発売されるまで私はこのゲームの存在すら知らなかった。
全く見たことも聞いたこともないタイトルが売れているのを確認してから、ようやくこのゲームをプレイし始めたのである。
まだプレイし始めて3週間ほど。
プレイ時間でいえば、おそらく全体で3時間もプレイしていないぐらいじゃないか。
住人の数もわずかに9人体制である。

それでも、一つ感じていることがある。
何となく『Nintendogs』をプレイするのに近い感じがしているのだ。
これはちょっとダークな感覚なんじゃないか。
このダークな感覚を説明するためには、多少説明が必要かもしれない。

このゲーム、まず自分のそっくりさんをゲームの中に作る。
もちろん一人だけじゃ意味がないので、タイトルが指し示すようにトモダチも作る。
私の場合、友達は一人もいない事になっているので多少生理的抵抗感はあるが、やむを得ないから職場の同僚なんかをメイキングするわけだ。
あんまり凝ったメイキングはできないし、自分の記憶もあいまいなんだけど、作ってみると、「ああ、こいつこいつ」って感じで、意外と似ているような気がしてくる。

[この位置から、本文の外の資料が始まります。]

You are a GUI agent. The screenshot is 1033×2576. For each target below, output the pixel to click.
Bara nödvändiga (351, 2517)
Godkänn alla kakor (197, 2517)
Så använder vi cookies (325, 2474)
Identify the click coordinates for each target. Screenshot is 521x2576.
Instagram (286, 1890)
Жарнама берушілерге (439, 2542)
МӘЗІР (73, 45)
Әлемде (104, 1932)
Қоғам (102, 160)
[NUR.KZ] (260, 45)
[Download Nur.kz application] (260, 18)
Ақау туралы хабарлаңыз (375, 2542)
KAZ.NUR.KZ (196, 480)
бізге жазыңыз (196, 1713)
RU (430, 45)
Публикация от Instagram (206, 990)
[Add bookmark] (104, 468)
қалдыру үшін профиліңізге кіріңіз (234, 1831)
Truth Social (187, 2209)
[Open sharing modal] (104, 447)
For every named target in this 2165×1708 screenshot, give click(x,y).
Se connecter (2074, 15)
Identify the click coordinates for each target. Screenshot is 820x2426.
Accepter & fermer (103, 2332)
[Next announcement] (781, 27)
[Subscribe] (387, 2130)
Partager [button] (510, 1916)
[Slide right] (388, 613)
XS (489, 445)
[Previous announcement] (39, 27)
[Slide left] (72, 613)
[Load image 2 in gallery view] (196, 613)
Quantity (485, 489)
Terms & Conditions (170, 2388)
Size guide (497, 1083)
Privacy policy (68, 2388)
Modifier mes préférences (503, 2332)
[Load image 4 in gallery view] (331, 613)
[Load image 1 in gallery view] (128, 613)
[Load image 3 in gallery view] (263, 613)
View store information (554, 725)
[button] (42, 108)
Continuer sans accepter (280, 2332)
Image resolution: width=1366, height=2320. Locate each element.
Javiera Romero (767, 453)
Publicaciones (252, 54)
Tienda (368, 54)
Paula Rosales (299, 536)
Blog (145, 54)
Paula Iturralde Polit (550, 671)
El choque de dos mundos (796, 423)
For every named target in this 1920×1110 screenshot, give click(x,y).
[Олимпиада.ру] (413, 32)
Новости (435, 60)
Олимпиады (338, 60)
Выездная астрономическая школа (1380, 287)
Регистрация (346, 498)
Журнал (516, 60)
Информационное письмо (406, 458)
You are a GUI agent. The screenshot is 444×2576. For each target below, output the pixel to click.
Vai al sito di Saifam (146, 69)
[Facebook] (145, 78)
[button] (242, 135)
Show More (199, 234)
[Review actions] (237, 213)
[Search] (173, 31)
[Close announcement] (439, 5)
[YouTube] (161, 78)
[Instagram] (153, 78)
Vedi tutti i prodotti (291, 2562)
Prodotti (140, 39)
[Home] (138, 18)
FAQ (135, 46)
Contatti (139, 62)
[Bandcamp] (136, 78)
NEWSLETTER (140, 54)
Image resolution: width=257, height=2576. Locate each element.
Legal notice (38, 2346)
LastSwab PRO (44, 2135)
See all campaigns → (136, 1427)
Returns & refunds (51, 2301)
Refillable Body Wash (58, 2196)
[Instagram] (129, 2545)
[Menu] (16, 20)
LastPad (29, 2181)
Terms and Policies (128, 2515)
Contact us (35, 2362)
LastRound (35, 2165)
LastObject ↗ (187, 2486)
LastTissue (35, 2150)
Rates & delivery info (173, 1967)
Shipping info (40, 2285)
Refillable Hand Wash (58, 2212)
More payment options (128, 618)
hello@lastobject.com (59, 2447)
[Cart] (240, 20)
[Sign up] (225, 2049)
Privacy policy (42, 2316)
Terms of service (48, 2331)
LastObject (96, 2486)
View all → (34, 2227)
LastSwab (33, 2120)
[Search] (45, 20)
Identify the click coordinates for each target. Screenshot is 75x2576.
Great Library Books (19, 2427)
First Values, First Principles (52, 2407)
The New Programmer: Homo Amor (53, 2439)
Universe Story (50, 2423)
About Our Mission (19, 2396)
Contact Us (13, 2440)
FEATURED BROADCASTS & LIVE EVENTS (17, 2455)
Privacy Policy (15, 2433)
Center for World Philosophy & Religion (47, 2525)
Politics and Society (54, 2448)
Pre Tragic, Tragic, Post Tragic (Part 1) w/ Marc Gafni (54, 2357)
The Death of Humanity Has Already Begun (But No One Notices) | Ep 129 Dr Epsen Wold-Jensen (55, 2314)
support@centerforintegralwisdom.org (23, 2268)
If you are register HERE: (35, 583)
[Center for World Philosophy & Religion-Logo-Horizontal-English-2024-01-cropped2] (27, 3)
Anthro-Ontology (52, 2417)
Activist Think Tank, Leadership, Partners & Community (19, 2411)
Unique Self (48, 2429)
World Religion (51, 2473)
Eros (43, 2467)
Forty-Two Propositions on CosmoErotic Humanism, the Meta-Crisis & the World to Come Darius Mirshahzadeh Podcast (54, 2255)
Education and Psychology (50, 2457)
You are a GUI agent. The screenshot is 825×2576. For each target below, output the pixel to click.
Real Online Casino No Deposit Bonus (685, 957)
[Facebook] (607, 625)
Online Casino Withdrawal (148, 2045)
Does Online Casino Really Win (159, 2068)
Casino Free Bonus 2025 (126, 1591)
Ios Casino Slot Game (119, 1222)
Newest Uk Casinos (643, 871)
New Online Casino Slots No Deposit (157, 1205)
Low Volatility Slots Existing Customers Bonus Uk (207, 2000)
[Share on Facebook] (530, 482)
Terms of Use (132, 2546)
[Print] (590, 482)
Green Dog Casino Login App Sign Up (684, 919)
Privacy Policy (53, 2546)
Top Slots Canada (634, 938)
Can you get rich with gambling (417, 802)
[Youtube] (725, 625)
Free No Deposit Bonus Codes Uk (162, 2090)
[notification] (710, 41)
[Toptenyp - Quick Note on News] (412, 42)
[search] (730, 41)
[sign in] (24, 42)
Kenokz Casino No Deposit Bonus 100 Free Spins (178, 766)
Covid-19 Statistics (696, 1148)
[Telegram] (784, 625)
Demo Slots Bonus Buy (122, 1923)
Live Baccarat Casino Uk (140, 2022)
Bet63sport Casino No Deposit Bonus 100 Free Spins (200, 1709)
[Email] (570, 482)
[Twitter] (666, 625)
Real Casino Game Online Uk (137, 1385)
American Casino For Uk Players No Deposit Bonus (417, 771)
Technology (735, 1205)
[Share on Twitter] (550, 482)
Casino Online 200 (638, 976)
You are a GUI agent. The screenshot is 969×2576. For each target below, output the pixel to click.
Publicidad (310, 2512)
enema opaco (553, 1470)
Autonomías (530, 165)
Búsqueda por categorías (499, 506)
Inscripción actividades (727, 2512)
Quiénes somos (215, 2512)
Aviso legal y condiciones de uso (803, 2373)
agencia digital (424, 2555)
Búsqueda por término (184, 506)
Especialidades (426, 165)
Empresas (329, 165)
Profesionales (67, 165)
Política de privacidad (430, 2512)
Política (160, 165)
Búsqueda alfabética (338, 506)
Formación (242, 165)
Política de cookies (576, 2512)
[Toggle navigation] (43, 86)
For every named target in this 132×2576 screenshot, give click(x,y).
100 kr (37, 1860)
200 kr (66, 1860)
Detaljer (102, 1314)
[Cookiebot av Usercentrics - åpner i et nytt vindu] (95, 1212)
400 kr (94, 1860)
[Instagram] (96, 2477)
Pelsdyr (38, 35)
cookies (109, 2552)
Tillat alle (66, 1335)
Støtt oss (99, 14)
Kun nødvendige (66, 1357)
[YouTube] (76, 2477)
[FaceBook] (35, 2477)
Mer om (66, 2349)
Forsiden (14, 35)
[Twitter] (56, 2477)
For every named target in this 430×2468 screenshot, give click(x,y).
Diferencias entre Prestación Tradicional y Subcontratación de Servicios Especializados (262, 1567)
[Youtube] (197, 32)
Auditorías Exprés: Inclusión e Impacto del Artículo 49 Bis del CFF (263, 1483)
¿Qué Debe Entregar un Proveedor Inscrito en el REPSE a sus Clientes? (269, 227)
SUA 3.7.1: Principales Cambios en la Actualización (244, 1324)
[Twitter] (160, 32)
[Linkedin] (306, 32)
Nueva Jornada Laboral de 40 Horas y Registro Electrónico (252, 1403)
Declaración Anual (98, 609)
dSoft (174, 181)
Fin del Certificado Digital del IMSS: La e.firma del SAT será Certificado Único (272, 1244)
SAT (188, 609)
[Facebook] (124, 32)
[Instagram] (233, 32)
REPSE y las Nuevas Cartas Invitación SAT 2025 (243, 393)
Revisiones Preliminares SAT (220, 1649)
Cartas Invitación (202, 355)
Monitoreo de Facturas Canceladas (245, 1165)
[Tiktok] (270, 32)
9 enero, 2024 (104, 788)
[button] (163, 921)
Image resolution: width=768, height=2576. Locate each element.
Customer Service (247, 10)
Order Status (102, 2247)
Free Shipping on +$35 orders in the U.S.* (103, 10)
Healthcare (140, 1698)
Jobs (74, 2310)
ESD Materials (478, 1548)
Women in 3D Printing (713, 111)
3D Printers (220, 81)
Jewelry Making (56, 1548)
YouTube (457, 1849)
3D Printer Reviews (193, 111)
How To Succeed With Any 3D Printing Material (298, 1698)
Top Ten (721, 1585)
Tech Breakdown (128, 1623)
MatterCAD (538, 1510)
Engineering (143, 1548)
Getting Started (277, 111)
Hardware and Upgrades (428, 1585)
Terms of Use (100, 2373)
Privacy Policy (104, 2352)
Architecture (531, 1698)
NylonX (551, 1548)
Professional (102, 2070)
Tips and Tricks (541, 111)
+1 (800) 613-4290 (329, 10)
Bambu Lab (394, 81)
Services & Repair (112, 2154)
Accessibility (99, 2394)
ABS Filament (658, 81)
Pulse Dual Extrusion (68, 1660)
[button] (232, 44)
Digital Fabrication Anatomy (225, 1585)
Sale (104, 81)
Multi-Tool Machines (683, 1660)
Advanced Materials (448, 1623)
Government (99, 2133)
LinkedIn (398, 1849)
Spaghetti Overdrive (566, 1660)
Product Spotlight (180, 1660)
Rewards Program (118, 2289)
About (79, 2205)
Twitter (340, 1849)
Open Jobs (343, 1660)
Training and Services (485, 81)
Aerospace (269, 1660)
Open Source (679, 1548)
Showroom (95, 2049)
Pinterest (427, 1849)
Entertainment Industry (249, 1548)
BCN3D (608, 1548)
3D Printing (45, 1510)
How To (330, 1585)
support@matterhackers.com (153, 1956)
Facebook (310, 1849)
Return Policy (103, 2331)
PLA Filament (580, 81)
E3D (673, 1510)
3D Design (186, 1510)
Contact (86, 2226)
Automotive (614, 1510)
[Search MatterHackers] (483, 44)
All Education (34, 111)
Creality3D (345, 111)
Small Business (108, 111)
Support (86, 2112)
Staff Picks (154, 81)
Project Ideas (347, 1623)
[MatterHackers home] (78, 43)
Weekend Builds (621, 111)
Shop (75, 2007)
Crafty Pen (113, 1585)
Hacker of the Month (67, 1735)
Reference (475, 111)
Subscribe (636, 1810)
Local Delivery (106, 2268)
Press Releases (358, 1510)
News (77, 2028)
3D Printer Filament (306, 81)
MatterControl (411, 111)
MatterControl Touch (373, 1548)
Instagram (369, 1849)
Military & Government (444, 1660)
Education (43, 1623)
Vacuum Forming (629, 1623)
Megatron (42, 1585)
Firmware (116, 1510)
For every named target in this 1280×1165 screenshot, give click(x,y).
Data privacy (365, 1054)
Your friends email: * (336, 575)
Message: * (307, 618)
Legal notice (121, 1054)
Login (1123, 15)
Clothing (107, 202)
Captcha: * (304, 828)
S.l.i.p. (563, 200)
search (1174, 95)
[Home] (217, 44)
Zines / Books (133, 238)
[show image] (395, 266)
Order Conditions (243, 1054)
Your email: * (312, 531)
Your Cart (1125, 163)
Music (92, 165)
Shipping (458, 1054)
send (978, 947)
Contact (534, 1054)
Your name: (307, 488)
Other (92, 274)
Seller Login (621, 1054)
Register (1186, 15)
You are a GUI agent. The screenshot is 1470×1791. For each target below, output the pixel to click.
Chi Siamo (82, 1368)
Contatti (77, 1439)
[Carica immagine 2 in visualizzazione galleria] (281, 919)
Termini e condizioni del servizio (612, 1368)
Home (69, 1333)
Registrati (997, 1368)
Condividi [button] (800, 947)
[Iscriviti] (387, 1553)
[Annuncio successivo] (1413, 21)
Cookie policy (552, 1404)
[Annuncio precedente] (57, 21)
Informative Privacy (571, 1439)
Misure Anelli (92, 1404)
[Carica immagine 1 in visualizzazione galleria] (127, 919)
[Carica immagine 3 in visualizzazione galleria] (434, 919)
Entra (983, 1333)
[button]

で、こいつ等をアパートメントみたいな所に住まわせる。
基本的にはこいつ等は勝手に行動するのだが、プレイヤーはその行動に干渉することが可能である。
食事を与えたり、アイテムを与えるばかりでなく、恋愛にも口を挟むことが出来る。
仲良くなるにはプレイヤーが紹介してやらないといけないし、プレイヤーが相性を判断することによって仲を取り持ったり、壊したりすることも可能だ。
お金とアイテムによる縛りはあるけど、概ねプレイヤーは万能である。

プレイしていて、私はなんだか自分が彼らの飼い主のような気がしてきた。
食事を与えることがえさを与えることに近い感触だからかもしれないな。
この現実に存在する人達を支配するような感覚はちょっと背徳的だな。
またそれが結構楽しい。
背徳の喜びですよ。
だって、みんな実在の人物がベースになってるんだよ。
ちょっと意地悪もしたくなるよね。
Sさんに彼女ができないようにしたり、いつも変な服ばかり着せたり、ついやってしまう。

我々がやっているゲームっていうのは置き換えることによって、喜びを増加させることが出来るんだけど、当然ながらこういう置き換えもあるわけだ。
動作を置き換えるだけじゃなく、キャラを置き換える。
それも、アニメキャラとかじゃなくて、現実の人間に置き換えるというあたり、なかなか素晴らく且つイヤらしい着眼だよな。
Miiという既に作ってあるユーザーをゲーム中におくことで喜びは更に増加するだろう。
置き換えの同一性が高まるからね。

創り手の方でもこのイモーラルな感触を狙って創っているんじゃないか、という気はする。
もうちょっと観察寄りのつくり方もあったはずだからな。
このゲーム、明らかに観察よりは干渉を目的としたゲームのように思える。